╔══

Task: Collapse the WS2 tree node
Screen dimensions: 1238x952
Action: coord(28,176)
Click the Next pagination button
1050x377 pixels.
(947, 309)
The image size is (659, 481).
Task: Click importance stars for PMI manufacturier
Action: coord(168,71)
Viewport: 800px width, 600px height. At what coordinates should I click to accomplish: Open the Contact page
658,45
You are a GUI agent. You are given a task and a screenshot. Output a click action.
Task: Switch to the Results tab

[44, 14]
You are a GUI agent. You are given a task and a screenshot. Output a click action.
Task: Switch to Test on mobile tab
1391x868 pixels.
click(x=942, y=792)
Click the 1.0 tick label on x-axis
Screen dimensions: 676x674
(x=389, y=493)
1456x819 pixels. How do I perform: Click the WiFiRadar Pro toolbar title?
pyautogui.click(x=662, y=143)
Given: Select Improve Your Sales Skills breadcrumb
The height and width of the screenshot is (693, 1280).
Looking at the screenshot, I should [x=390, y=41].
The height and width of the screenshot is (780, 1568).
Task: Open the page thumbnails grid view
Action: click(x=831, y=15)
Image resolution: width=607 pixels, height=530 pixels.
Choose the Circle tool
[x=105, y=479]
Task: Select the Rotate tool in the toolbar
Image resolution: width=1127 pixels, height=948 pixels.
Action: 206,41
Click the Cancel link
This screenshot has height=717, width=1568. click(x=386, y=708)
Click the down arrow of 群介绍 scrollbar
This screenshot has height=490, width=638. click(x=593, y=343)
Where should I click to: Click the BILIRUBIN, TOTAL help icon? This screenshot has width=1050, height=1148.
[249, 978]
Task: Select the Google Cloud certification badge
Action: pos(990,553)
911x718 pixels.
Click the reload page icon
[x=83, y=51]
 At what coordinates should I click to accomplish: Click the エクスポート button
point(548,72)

╚══

→ **STATED TASK**:
Please rewrite everything in the data above, from the start down to the line containing "Action: click(x=831, y=15)", as a Markdown table with the columns Number and Data line, leaving out blank lines.

→ **FINAL RESULT**:
| Number | Data line |
|---|---|
| 1 | Task: Collapse the WS2 tree node |
| 2 | Screen dimensions: 1238x952 |
| 3 | Action: coord(28,176) |
| 4 | Click the Next pagination button |
| 5 | 1050x377 pixels. |
| 6 | (947, 309) |
| 7 | The image size is (659, 481). |
| 8 | Task: Click importance stars for PMI manufacturier |
| 9 | Action: coord(168,71) |
| 10 | Viewport: 800px width, 600px height. At what coordinates should I click to accomplish: Open the Contact page |
| 11 | 658,45 |
| 12 | You are a GUI agent. You are given a task and a screenshot. Output a click action. |
| 13 | Task: Switch to the Results tab |
| 14 | [44, 14] |
| 15 | You are a GUI agent. You are given a task and a screenshot. Output a click action. |
| 16 | Task: Switch to Test on mobile tab |
| 17 | 1391x868 pixels. |
| 18 | click(x=942, y=792) |
| 19 | Click the 1.0 tick label on x-axis |
| 20 | Screen dimensions: 676x674 |
| 21 | (x=389, y=493) |
| 22 | 1456x819 pixels. How do I perform: Click the WiFiRadar Pro toolbar title? |
| 23 | pyautogui.click(x=662, y=143) |
| 24 | Given: Select Improve Your Sales Skills breadcrumb |
| 25 | The height and width of the screenshot is (693, 1280). |
| 26 | Looking at the screenshot, I should [x=390, y=41]. |
| 27 | The height and width of the screenshot is (780, 1568). |
| 28 | Task: Open the page thumbnails grid view |
| 29 | Action: click(x=831, y=15) |